Cholesky decomposition
The Cholesky decomposition (also Cholesky factorization ). (After André- Louis Cholesky, 1875-1918 ) referred to in the numerical analysis a decomposition of a symmetric positive definite matrix into a product of a lower triangular matrix and its transpose It was developed by Cholesky before 1914 as part of the triangulation of Crete by the Service de l' armée Geographical location. The concept can also be defined more generally for Hermitian matrices.
Areas of application
In applying the least squares method is a way of solving the minimization problem appearing on the normal equations, which have a symmetric positive definite matrix system. This is possible by using the Cholesky decomposition and this was the motivation of Cholesky to develop the decomposition. In the Gauss -Newton method so that, at each iteration a system of equations to solve, which can be determined using the Cholesky method.
The Cholesky decomposition can also be used to obtain a Vorkonditionierungsverfahrens for systems of linear equations with positive definite matrix; for this purpose there are special variant of the incomplete Cholesky decomposition as well as the modified incomplete Cholesky decomposition.
At the same time the cutting is a test of whether a given symmetric matrix is positive definite. Otherwise, one of the entries on the diagonal is negative, so that the root can not be pulled or neutral, so that can not be divided by the entry. In both cases, the algorithm terminates. Cholesky decomposition can also be used for determining the determinant of the matrix, as it is.
Outside mathematics is the Cholesky decomposition also used in the econometric study macroeconomic relationships. Here is the order of the influence of the endogenous variables to each set in so-called vector autoregressive models (VAR ).
In addition, it is also used in the Monte Carlo simulation, to bring predetermined correlations in independently generated random number sequences (as discretization of stochastic processes ).
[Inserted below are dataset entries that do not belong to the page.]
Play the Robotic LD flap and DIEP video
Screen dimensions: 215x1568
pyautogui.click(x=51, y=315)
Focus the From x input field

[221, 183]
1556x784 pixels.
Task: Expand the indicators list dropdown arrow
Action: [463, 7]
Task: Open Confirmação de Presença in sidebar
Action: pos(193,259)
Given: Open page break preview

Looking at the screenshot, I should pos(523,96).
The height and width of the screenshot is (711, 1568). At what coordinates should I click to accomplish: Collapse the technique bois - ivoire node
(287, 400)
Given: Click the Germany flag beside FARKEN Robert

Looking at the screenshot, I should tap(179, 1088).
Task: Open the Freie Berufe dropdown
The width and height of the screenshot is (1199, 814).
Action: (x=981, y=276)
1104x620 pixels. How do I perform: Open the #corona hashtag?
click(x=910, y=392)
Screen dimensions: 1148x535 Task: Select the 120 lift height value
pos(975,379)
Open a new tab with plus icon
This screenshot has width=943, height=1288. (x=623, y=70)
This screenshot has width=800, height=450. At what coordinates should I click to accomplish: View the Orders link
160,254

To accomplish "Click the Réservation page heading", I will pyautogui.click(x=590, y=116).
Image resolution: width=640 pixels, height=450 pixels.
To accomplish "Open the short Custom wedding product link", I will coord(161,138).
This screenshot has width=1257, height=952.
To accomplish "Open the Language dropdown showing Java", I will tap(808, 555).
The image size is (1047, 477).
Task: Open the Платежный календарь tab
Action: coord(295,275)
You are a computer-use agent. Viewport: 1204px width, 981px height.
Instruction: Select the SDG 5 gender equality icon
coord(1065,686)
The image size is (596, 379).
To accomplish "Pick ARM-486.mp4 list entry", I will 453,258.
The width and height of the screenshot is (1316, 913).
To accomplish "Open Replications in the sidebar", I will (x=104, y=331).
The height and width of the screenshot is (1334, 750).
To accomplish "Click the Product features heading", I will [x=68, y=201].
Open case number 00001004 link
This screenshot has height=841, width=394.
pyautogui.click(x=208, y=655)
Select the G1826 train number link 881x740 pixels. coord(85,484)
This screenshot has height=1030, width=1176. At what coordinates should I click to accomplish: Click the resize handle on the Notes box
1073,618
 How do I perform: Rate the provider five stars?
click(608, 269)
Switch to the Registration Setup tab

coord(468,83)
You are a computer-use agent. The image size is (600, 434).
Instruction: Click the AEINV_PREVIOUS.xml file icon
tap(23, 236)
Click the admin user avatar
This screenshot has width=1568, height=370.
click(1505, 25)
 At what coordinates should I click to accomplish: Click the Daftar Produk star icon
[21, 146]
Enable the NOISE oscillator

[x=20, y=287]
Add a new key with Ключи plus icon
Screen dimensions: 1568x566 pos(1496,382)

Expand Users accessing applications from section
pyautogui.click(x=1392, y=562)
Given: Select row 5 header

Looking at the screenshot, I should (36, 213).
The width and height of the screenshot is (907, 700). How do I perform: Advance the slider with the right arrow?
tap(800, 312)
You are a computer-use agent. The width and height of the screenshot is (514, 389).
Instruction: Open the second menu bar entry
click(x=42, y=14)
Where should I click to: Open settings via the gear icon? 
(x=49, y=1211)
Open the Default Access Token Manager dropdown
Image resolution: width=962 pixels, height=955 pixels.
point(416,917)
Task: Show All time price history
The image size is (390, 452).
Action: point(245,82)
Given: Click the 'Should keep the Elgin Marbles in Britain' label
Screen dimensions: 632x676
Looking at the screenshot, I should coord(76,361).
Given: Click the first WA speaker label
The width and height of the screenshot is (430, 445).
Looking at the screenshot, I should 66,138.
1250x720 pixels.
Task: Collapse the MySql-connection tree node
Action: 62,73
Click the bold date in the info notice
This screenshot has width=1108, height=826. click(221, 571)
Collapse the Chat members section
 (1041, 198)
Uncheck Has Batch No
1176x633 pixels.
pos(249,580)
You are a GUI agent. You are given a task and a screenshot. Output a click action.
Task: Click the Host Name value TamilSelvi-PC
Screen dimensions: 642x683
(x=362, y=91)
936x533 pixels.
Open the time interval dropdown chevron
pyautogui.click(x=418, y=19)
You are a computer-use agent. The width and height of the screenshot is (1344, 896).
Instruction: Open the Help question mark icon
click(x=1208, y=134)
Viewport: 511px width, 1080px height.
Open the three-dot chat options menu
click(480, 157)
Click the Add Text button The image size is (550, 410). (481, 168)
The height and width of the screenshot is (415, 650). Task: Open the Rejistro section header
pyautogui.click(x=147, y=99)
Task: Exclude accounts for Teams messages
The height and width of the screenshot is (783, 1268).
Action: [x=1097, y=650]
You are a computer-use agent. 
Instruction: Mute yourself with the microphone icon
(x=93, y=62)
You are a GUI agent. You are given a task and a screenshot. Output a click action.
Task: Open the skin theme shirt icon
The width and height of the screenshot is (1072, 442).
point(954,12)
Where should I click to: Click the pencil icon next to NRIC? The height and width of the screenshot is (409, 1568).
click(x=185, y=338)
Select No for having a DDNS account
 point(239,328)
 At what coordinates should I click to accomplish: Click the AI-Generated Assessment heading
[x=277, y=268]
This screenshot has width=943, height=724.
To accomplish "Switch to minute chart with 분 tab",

Formulation and application
Every symmetric positive definite matrix can be uniquely in the form
Be written. It is a lower triangle matrix whose diagonal elements are all equal to 1 and is a diagonal matrix with positive entries. The square root of the matrix and the factor is defined by
And
Is the Cholesky decomposition - equivalent - formulated as
If there is a calculation of the Cholesky decomposition, so the system of equations can be efficiently solved by forward and backward substitution:
- By forward substitution solution of the linear system
- By then backward substitution solution of the linear system
Calculation
Substituting we obtain for the elements of A:
This relationship leads to the following formulas.
Effort and stability
The Cholesky decomposition is numerically stable. In comparison, the elimination procedure requires Gaussian with its algorithmic implementation, the LU decomposition is about twice as many operations as not only a matrix, but two factors have to be calculated. In the Cholesky decomposition occur about multiplication, division and root operations.
Pseudocode
The calculations in the above formulas can be carried out in various ways. Named after Tadeusz Banachiewicz variant calculates the lower triangular matrix row by row. In pseudo code, the method of decomposition of the matrix A can in the shape of GGT as follows:
For i = 1 To n For j = 1 To i Sum = a (i, j) For k = 1 To j-1 Sum = sum - A ( i, k) * A ( j, k) If i > j Then a (i, j) = sum / A ( j, j ) / / lower triangular matrix Else if sum > 0 Then / / diagonal element a (i, i) = sqrt (sum ) / / ... is always greater than zero else ERROR / / The matrix is ( at least numerically ) is not symmetric positive definite The indexes of the matrix A corresponding to the mathematical notation i = 1 ... n, j = 1 ... n, n is the number of rows and the same number of columns of the matrix A, the auxiliary variables i, j, k and Sum. The algorithm works in-place, that is to say he modifies matrix A so that it contains the lower triangular matrix G.
The algorithm only processes the lower left triangular matrix of A, the values ai, j for i < j do not need to be assigned values (since the matrix A is symmetric by assumption ), and if they contain values, they are not changed. If one looks so according to the Cholesky decomposition A = G according to GGT, then set the matrix elements of A above the diagonal (i < j ) is equal to zero.